WRITTEN PROBLEM:
Retype the material below word for word. Begin at the line that contains "worked (197, 332)" and stop after the last line of the material.

-- Start STORED ROWS --

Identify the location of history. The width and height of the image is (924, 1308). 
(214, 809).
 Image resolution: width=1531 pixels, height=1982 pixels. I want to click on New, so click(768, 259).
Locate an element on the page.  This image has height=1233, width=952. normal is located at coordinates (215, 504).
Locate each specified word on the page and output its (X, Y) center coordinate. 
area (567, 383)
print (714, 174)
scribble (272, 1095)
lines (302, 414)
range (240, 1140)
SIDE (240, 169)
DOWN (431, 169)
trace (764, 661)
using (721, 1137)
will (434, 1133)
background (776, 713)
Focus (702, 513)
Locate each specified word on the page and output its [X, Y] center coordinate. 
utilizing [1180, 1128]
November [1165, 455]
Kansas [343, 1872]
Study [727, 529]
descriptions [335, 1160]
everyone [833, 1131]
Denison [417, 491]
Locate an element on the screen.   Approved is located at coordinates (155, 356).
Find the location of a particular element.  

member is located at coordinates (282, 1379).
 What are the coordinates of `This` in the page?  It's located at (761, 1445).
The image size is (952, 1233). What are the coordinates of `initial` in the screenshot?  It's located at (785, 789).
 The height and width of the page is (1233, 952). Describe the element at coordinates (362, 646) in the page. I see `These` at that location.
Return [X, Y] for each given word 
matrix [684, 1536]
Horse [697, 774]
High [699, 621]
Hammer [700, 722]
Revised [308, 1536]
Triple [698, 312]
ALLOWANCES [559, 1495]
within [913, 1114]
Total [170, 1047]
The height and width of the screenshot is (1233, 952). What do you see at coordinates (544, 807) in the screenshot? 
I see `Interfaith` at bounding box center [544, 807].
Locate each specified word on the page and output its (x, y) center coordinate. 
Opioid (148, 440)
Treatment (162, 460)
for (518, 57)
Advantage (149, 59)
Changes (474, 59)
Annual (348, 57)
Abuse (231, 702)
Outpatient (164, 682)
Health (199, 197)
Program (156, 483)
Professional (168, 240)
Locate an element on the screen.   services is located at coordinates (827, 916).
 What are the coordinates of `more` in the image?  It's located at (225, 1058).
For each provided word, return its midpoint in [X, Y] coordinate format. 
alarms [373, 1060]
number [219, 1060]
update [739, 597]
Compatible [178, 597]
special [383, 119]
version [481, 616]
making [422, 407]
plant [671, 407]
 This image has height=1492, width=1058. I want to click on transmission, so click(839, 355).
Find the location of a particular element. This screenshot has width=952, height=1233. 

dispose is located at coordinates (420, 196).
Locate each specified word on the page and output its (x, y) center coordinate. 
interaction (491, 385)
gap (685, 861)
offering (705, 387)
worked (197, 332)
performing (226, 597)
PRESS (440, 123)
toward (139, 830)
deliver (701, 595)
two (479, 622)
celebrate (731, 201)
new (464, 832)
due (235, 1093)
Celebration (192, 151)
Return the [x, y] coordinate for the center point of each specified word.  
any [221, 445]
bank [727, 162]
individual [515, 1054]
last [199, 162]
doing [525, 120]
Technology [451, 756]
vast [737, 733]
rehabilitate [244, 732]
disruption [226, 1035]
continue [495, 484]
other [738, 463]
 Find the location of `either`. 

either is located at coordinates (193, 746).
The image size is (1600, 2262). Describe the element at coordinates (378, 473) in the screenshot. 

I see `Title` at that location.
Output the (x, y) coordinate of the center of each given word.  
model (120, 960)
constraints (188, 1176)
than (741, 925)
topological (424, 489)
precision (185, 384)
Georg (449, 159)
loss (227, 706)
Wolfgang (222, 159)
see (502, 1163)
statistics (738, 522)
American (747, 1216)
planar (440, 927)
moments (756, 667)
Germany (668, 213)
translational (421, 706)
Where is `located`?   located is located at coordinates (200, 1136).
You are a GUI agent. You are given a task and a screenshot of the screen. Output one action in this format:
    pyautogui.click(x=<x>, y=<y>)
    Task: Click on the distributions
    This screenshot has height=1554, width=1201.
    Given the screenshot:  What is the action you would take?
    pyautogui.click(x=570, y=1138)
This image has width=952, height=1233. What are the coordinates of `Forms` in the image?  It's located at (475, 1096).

-- End STORED ROWS --

SOLUTION TO THE EXERCISE:
worked (197, 332)
performing (226, 597)
PRESS (440, 123)
toward (139, 830)
deliver (701, 595)
two (479, 622)
celebrate (731, 201)
new (464, 832)
due (235, 1093)
Celebration (192, 151)
Return the [x, y] coordinate for the center point of each specified word.  
any [221, 445]
bank [727, 162]
individual [515, 1054]
last [199, 162]
doing [525, 120]
Technology [451, 756]
vast [737, 733]
rehabilitate [244, 732]
disruption [226, 1035]
continue [495, 484]
other [738, 463]
 Find the location of `either`. 

either is located at coordinates (193, 746).
The image size is (1600, 2262). Describe the element at coordinates (378, 473) in the screenshot. 

I see `Title` at that location.
Output the (x, y) coordinate of the center of each given word.  
model (120, 960)
constraints (188, 1176)
than (741, 925)
topological (424, 489)
precision (185, 384)
Georg (449, 159)
loss (227, 706)
Wolfgang (222, 159)
see (502, 1163)
statistics (738, 522)
American (747, 1216)
planar (440, 927)
moments (756, 667)
Germany (668, 213)
translational (421, 706)
Where is `located`?   located is located at coordinates (200, 1136).
You are a GUI agent. You are given a task and a screenshot of the screen. Output one action in this format:
    pyautogui.click(x=<x>, y=<y>)
    Task: Click on the distributions
    This screenshot has height=1554, width=1201.
    Given the screenshot:  What is the action you would take?
    pyautogui.click(x=570, y=1138)
This image has width=952, height=1233. What are the coordinates of `Forms` in the image?  It's located at (475, 1096).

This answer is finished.